In general, our patients showed improvement starting from the 3rd month of using 1% sirolimus in CeraVe moisturizing lotion, and this improvement persisted throughout both the initial 6-month application on the right cheek and the subsequent 6-month application on the left cheek. However, patients with large angiofibromas exhibited only a moderate response (40-80%). In addition, we found that children with smaller and fewer lesions showed a good response (80%) (Figs. 2-5). Therefore, while the efficacy and tolerability of 1% sirolimus in CeraVe moisturizing lotion have been demonstrated for small angiofibromas, this was not the case for larger lesions. This aligns with Foster's findings5, which indicated a decrease in size and disappearance of smaller lesions but no significant change in larger lesions.

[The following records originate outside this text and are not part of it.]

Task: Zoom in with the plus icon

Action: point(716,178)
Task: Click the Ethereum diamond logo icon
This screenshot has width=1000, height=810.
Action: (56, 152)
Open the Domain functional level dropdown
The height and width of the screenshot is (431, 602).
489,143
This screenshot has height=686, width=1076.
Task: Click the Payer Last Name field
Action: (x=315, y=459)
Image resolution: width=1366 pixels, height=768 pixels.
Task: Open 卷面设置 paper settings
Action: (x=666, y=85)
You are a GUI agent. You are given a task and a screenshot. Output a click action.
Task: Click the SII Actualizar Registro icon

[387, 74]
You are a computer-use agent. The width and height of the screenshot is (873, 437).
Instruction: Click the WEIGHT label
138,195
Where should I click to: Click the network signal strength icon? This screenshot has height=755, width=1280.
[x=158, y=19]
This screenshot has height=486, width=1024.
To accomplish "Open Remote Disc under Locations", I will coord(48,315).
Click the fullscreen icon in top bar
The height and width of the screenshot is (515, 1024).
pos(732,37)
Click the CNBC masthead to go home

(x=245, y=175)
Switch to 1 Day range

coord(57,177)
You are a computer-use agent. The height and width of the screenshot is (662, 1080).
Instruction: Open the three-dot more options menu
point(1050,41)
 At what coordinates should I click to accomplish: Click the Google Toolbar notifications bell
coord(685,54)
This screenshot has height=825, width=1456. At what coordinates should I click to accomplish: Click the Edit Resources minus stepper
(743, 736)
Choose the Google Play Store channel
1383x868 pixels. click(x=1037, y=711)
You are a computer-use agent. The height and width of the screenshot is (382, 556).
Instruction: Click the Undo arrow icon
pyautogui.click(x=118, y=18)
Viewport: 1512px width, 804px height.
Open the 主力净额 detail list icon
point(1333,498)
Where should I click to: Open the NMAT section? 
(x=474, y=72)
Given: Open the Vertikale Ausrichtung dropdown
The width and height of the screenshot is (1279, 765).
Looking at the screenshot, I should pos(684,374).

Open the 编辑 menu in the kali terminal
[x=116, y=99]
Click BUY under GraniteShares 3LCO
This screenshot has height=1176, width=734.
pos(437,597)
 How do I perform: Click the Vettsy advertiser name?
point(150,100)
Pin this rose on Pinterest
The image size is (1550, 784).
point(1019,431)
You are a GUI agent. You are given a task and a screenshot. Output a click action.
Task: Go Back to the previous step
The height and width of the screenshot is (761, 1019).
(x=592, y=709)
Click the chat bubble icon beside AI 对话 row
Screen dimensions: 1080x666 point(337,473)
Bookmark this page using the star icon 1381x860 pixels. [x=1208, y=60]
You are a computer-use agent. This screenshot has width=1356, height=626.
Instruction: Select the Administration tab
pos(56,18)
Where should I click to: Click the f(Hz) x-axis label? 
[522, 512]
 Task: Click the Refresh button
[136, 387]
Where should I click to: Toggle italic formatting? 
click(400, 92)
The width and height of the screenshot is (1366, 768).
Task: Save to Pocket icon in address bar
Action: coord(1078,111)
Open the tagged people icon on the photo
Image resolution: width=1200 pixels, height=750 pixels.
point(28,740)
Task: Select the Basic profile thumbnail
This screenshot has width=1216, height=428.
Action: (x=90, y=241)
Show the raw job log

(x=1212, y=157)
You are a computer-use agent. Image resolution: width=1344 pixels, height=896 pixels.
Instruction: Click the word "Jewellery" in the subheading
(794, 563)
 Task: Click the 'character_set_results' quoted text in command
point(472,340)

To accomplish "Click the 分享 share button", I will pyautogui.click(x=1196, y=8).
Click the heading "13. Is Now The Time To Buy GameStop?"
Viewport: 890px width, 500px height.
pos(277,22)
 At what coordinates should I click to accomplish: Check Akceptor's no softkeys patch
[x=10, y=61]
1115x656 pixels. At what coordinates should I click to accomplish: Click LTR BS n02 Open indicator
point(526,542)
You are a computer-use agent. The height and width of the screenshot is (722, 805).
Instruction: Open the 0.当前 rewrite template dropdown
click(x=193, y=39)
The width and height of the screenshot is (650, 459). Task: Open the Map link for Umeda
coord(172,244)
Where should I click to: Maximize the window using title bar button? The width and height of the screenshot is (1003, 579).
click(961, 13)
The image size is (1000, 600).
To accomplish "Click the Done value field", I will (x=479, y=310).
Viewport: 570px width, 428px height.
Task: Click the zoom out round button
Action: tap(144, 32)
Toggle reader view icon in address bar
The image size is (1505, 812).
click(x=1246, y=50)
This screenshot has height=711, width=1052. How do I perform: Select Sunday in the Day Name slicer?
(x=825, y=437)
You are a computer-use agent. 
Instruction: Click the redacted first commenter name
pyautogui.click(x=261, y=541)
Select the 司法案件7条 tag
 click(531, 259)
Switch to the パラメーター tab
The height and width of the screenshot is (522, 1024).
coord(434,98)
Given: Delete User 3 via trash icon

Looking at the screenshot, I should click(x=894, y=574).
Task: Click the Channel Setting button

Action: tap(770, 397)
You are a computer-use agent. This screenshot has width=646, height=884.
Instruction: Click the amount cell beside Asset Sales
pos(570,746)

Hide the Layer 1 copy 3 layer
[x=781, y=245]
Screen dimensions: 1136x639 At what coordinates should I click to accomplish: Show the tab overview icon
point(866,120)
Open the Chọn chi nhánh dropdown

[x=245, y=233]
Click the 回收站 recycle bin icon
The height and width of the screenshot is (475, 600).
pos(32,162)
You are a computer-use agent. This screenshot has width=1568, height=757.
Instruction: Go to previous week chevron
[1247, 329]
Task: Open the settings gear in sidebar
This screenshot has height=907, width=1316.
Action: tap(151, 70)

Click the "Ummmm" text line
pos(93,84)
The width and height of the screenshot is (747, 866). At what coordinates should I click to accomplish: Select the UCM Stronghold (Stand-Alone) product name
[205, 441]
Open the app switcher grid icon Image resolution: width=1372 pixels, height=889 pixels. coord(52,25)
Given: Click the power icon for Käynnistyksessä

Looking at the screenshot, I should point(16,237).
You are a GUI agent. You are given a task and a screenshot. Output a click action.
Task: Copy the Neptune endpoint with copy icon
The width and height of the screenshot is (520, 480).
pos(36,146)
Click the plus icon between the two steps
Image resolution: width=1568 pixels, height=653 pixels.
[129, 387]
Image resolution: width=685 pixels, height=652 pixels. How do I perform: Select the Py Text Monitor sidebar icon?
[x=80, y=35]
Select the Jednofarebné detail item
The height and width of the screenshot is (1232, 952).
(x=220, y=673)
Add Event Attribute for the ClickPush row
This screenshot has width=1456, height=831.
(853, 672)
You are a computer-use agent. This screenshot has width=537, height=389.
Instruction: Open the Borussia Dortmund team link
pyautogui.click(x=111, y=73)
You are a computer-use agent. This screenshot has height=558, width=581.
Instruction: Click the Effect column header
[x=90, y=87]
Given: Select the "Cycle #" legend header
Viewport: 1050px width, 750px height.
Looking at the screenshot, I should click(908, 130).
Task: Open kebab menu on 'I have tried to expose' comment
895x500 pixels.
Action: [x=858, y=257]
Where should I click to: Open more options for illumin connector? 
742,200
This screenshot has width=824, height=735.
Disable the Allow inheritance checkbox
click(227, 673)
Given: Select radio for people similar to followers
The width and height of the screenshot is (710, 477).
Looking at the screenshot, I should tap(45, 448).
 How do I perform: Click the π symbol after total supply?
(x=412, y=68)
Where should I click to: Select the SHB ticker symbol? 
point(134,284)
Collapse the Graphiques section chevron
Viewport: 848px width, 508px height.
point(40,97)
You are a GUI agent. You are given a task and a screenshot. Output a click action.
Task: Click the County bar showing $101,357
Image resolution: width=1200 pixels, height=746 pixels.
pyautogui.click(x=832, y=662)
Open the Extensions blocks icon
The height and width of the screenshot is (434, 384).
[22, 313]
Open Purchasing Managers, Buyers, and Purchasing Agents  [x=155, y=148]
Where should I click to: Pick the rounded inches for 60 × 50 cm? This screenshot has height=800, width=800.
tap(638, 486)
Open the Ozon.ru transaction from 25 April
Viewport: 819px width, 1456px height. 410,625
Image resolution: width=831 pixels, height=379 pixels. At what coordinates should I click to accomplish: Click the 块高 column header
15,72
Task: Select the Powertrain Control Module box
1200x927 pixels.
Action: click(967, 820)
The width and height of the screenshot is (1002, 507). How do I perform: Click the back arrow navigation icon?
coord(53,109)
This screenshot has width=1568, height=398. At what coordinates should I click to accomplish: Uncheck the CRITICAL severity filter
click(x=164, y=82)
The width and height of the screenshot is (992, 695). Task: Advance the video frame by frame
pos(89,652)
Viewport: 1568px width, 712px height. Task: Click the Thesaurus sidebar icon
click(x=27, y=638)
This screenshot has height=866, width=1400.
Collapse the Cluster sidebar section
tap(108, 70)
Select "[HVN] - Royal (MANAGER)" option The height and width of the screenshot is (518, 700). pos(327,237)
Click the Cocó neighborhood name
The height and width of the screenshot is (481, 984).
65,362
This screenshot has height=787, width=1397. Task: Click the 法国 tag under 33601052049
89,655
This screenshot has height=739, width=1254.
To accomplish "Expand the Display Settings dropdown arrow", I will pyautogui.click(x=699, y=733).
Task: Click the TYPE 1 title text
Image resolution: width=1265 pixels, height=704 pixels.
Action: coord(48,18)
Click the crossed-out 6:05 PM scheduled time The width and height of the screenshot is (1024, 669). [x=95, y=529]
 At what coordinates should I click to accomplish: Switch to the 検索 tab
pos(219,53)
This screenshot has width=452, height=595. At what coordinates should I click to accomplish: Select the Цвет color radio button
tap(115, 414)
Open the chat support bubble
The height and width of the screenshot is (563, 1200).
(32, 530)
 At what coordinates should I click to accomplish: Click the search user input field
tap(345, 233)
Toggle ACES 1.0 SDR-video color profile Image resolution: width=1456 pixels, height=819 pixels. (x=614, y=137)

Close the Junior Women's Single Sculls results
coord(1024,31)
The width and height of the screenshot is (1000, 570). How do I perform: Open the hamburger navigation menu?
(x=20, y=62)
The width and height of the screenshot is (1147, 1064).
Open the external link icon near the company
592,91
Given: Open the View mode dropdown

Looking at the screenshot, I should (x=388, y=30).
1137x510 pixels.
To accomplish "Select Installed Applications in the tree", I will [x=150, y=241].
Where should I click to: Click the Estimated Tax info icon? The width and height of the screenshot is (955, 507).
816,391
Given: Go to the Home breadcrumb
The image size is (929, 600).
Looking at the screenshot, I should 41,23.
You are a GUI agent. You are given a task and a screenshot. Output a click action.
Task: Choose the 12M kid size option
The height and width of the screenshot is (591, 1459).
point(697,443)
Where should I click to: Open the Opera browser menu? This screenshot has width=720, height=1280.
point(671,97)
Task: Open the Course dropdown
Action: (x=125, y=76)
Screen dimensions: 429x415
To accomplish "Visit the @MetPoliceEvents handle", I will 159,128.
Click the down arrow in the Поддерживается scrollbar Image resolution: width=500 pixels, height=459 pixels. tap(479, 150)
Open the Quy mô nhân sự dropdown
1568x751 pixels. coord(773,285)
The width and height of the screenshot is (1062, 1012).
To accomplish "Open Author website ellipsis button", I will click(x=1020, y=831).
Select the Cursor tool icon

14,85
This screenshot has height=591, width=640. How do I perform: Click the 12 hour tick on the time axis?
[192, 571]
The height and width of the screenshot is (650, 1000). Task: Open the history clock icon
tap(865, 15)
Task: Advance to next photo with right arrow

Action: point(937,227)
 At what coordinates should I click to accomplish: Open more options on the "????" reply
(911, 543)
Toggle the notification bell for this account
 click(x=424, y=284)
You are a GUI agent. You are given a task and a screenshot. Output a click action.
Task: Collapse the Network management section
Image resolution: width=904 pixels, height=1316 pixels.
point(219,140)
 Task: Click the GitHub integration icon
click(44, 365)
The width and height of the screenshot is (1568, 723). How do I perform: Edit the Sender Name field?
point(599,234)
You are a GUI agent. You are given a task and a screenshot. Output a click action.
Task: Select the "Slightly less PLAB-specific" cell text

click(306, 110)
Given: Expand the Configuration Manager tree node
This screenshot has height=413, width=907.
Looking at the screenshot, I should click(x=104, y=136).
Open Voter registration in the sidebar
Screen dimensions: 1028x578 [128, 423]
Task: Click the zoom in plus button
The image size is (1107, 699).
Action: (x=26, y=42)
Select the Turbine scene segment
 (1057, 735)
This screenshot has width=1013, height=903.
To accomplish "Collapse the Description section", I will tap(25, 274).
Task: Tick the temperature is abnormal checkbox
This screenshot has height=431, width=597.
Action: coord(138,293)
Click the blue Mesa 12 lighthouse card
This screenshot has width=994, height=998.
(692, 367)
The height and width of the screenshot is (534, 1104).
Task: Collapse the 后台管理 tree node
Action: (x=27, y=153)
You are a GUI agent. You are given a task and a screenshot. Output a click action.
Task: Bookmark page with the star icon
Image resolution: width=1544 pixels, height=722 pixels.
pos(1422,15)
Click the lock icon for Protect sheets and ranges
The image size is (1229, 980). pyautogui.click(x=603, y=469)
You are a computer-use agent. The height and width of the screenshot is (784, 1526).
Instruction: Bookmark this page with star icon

Multiple reports have demonstrated a good safety profile, with only six cases of local irritation reported: four related to the direct application of sirolimus oral solution (1 mg/mL) and two associated with the PVDF vehicle. In our study, we observed two patients with local irritation that resolved with sunscreen application. In studies monitoring systemic effects, no adverse effects have been reported, and sirolimus plasma levels have remained below detection limits, well below both therapeutic values and the toxicity range2,5.
We consider 1% topical sirolimus to be a good treatment option for facial angiofibromas in children. While the ideal formulation has not been established, we found that 1% sirolimus in CeraVe lotion is highly effective in children, causing neither discomfort nor pain. Early initiation of treatment helps improve patients' self-esteem. However, in adolescents, ablative treatments with shaving and electrodesiccation can be used, followed by the application of 1% or 2% sirolimus. Long-term studies are needed to establish which treatment is most effective and have the lowest recurrence rate.
In our patients, the recurrence time after treatment cessation was 4 months. This information may guide treatment scheduling, allowing for planned treatment interruptions and resumption after this period.
It is important to emphasize that formulations, regardless of type, should be prepared by trained personnel under appropriate pharmacological laboratory conditions. Home preparation without proper controls should not be encouraged.
Conclusion
Topical sirolimus is an effective and safe treatment for facial angiofibromas in children with TSC, showing significant improvement, particularly in smaller lesions. The treatment has a good safety profile, with minimal side effects, mainly local irritation. While larger lesions showed a more moderate response, early treatment improved patients' self-esteem. Recurrence of lesions occurred about four months after discontinuation, suggesting the need for periodic treatment cycles. Further studies are needed to optimize dosage and treatment duration.